# DESCRIPTION OF THE TASK
Echo back, unchanged, the section that starts with the line containing "Given: Focus the Customer Phone input field" and ends with the line containing "This screenshot has width=640, height=633.".

# GIVEN RECORDS
>> Begin

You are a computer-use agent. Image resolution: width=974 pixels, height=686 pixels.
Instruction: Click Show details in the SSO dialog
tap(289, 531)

>> End
>> Begin

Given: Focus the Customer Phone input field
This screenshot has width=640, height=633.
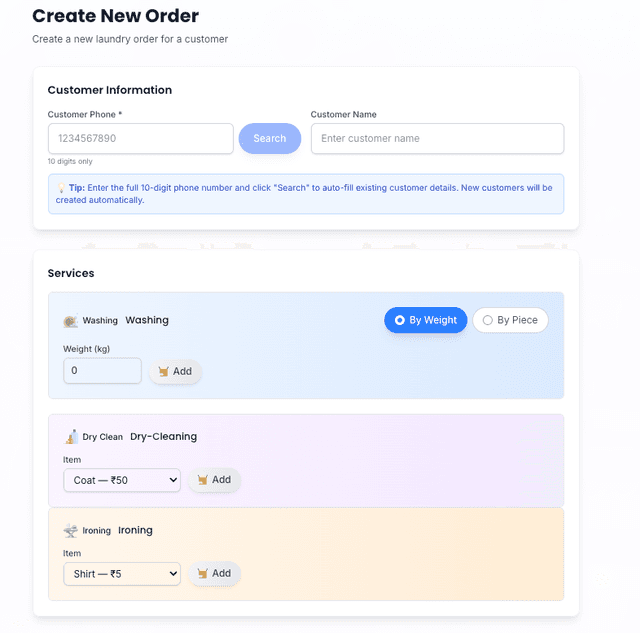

>> End

# TASK ANSWER
Given: Focus the Customer Phone input field
This screenshot has width=640, height=633.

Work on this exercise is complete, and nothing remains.